Terri DiNitto and her husband Tony milk more than 500 cows on a farm in Marcy, Oneida County. She said their milk tanks were filled from one milking and they were ready to milk the cows again at 8:30 p.m. Tuesday, March 14 when the milk hauler said he couldn’t make it to their farm.
“The county roads were closed and he just couldn’t get here,” she said. “We got about 26 inches, but nothing was plowed. We had 10-foot drifts. The plow trucks were getting stuck.”
So the DiNittos had to dump about 2,000 gallons of milk from the earlier milking. They are not sure if they will get any money from the dumped milk.
“We’re working with DFA (Dairy Farmers of America), our co-op, and we might have to go through insurance,” DiNitto said. “We’ll have to wait and see what happens.”
The DiNittos kept folks up to date on their situation on their Facebook page -- DiNitto Farms. Here is an entry from about 6 p.m. March 14: “Dairy farms don’t shut down during a storm. Right now we’re not sure if our milk is going to get picked up. If not ... we’ll have to dump some. We have insurance. But it’s a terrible thing to watch milk go down the drain.”
Ruth McCuin, who works for Agri-Mark, a dairy cooperative based in Andover, Mass., said five farms that supply milk to Agri-Mark had to dump milk due to the storm.
“As of today (March 16), everything is back to normal,” she said.
In addition to milk haulers not being able to get to farms, some haulers who were picking up milk had no where to take it. Both DiNitto and McCuin said so many milk plants closed that many haulers were left with trucks filled with milk and no where to go.
“When that happens, they have to call the dispatcher and see if there is any other plant that will take their milk,” McCuin said. Some large milk users, like the Chobani yogurt plant in New Berlin, Chenango County, were closed. McCuin said all of the Agri-Mark plants, that make McCadam and Cabot cheeses and other dairy products, were open and took milk.
Some milk haulers who were fortunate enough to get through to farms and pick up milk also ended up taking different routes to their destination plants.

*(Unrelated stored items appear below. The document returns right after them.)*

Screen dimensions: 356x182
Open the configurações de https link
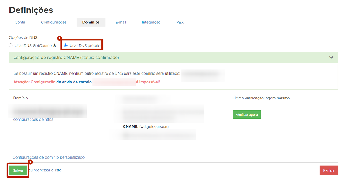coord(33,119)
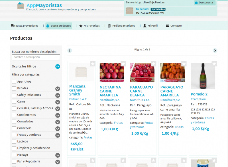Image resolution: width=228 pixels, height=167 pixels.
Task: Expand the Bebidas subcategories
Action: [x=58, y=89]
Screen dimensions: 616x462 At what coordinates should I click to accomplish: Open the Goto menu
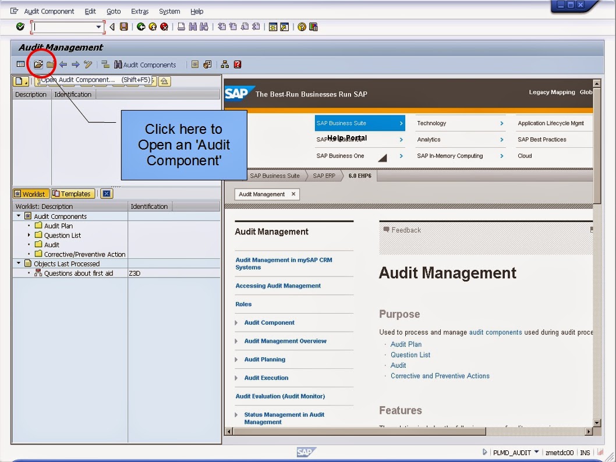pyautogui.click(x=114, y=11)
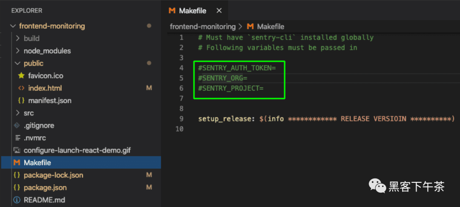Switch to the Makefile editor tab
This screenshot has width=460, height=207.
193,11
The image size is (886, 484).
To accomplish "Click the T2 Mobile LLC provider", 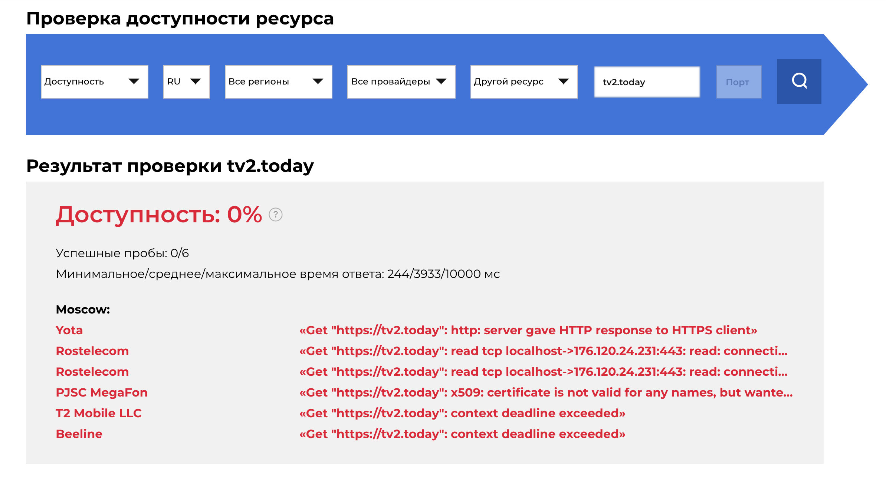I will [99, 413].
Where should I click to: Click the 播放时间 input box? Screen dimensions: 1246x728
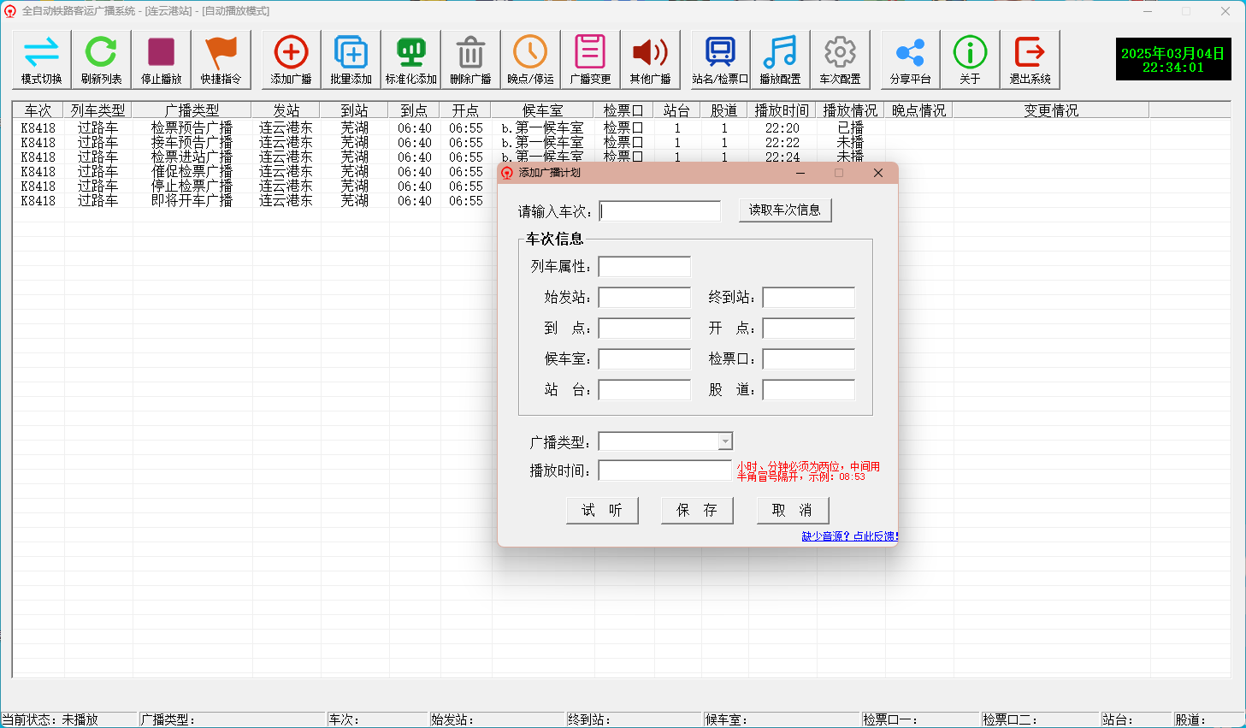point(664,470)
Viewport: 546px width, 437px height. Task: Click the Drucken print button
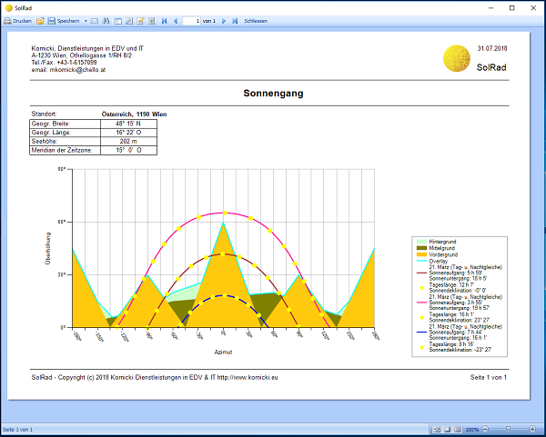point(18,20)
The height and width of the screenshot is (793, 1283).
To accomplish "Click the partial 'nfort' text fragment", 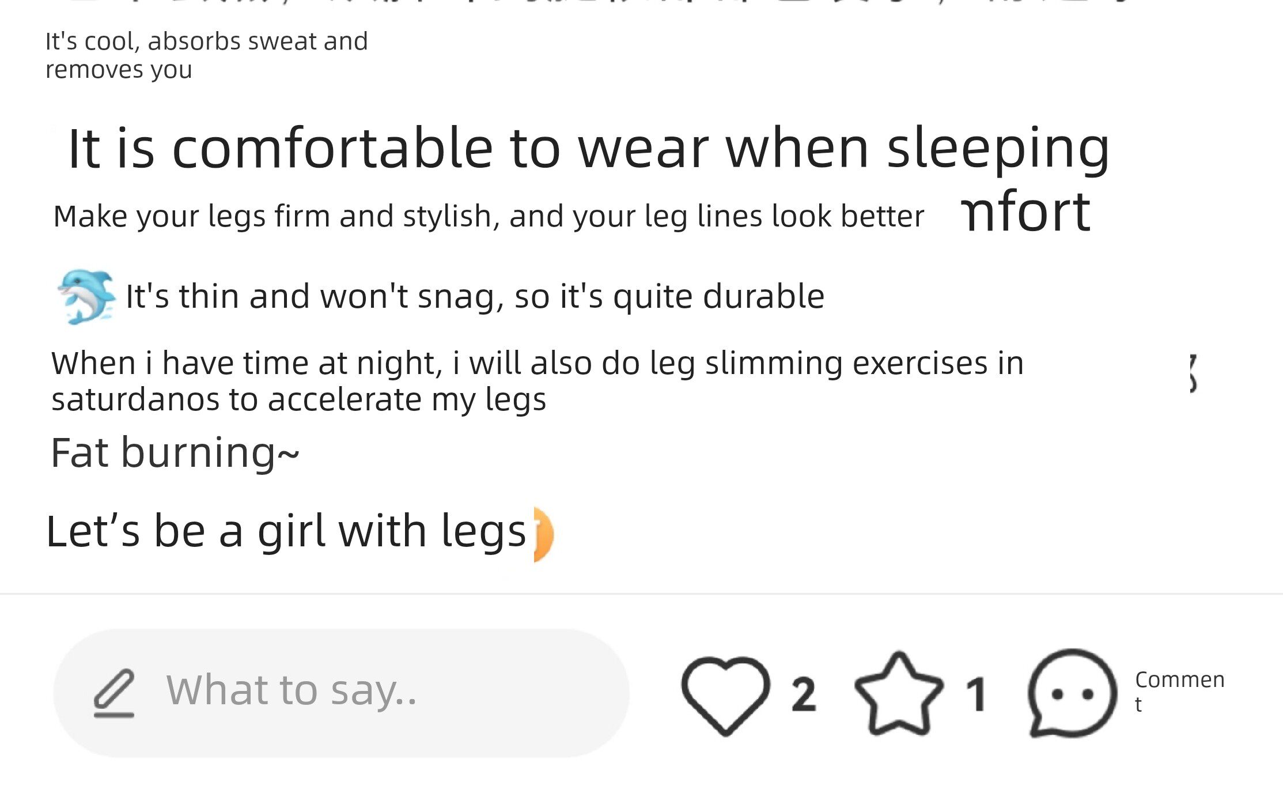I will point(1025,212).
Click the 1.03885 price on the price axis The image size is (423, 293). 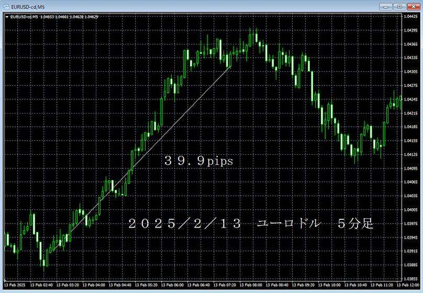click(410, 265)
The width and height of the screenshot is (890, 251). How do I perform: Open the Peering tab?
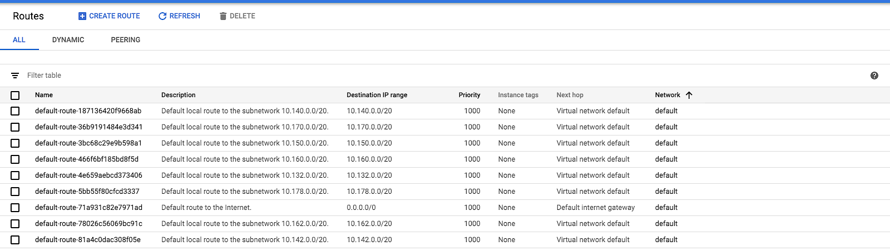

McCuin said one hauler who picked up milk in Saratoga County jumped on the Thruway to head west to make his delivery. But the Thruway was closed to large truck traffic as of March 14, per the order of Gov. Andrew Cuomo.
She said the hauler had to take the long way around from Saratoga on back roads.
She heard about another hauler already on the Thruway who was pulled over and told to get off at the next exit. When he got to the exit no one was there, so he kept going, McCuin said.
Another casualty of Winter Storm Stella was a barn in Cherry Valley, Otsego County.
According to the Oneonta Daily Star, about 10 dairy cows died after the storm’s high winds collapsed a barn on the Young farm on Dietsche Road.
Howard Young said about 250 cows were inside at the time, so the disaster could have been much worse. The Daily Star story said the collapse destroyed between 200 and 300 feet of building and trapped about 30 cows. Several of the animals died instantly and others had to be put down. No people were injured.